> **Worum es geht**:
Kannst du aus den Datensätzen unten die Zeilen wortwörtlich wiedergeben, beginnend mit der Zeile, die „Find the location of a particular element. The“ enthält, und endend mit der Zeile, die „Looking at the image, I should click on (957, 107).“ enthält, beide eingeschlossen?

> **Bereitgestellte Daten**:
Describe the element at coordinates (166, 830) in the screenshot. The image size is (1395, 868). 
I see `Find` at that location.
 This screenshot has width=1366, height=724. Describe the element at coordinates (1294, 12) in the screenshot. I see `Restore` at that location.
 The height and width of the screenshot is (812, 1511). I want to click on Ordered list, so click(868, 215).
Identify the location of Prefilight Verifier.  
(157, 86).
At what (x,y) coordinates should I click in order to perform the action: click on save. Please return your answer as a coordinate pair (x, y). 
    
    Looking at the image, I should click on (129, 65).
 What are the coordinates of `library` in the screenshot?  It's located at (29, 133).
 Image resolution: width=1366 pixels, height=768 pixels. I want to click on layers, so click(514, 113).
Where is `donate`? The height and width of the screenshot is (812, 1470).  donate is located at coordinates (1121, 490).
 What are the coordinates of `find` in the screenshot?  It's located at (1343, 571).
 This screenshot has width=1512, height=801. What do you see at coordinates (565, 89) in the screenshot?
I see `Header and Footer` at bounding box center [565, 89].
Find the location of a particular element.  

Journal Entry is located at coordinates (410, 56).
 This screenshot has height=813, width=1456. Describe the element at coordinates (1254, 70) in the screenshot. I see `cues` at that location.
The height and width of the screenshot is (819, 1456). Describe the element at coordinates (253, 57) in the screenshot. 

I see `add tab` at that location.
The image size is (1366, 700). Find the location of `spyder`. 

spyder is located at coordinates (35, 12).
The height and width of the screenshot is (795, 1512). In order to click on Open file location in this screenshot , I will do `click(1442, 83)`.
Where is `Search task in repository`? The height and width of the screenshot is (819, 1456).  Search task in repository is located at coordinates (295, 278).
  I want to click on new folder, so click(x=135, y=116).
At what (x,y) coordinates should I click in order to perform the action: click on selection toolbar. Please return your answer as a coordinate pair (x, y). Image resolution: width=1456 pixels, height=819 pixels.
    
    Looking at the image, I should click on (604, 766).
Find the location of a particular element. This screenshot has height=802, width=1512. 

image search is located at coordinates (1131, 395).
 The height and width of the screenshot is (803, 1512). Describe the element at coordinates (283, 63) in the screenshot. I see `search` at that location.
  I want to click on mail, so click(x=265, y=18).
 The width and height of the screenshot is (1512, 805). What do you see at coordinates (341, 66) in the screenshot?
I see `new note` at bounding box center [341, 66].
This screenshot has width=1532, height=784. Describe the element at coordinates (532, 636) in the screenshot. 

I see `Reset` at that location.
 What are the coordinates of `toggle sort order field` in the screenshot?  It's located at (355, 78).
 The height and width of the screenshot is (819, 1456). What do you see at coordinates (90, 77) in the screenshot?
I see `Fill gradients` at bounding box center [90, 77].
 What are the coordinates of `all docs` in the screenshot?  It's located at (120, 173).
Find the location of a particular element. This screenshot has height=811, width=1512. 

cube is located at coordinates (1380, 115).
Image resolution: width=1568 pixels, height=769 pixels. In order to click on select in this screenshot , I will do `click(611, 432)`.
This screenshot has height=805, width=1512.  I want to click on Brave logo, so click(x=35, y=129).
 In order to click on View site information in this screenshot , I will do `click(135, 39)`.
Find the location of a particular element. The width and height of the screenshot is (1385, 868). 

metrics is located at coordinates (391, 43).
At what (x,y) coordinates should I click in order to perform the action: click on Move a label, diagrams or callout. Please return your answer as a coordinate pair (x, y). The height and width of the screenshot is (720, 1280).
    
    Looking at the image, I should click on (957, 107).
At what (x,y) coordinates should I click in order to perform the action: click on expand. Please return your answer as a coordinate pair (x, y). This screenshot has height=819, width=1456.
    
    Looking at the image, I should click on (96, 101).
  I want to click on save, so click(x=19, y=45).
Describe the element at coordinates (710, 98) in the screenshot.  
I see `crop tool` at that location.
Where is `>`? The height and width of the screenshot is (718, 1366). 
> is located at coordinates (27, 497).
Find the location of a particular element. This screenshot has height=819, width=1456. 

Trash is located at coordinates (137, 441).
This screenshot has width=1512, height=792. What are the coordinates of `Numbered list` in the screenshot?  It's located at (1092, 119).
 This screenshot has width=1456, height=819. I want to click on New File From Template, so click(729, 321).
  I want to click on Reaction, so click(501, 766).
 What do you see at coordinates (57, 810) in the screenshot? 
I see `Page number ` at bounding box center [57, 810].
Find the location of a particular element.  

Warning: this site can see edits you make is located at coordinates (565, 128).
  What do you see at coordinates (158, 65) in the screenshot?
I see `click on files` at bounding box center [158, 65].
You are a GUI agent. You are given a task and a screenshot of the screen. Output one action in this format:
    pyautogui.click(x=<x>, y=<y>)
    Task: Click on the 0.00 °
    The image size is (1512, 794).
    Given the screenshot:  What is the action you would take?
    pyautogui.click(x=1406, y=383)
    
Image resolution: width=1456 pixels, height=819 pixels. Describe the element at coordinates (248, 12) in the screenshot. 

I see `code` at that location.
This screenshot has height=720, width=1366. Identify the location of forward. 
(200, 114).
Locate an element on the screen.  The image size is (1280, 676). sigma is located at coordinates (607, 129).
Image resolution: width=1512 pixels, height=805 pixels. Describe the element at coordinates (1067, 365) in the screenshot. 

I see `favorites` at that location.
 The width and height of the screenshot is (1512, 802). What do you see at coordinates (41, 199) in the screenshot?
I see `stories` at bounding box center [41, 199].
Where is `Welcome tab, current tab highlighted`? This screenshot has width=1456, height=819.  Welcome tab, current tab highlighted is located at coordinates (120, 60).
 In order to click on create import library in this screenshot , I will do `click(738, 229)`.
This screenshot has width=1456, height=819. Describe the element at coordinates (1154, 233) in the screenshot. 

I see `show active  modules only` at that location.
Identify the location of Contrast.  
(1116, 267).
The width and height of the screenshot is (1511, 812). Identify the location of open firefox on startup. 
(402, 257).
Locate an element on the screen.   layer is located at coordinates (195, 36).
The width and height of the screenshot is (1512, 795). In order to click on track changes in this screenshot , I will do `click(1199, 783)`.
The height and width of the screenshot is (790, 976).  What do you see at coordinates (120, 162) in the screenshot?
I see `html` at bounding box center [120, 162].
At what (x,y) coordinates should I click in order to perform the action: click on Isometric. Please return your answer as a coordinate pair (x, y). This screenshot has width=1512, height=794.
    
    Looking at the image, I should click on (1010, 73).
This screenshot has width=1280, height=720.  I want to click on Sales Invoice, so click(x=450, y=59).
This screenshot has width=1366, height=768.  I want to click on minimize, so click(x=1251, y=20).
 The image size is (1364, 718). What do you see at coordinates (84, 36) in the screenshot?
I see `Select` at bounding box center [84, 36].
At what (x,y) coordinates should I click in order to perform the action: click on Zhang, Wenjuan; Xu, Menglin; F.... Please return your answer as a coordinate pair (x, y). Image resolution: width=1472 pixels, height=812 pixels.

> **Vollständige Ausgabe**:
Find the location of a particular element. The width and height of the screenshot is (1385, 868). 

metrics is located at coordinates (391, 43).
At what (x,y) coordinates should I click in order to perform the action: click on Move a label, diagrams or callout. Please return your answer as a coordinate pair (x, y). The height and width of the screenshot is (720, 1280).
    
    Looking at the image, I should click on (957, 107).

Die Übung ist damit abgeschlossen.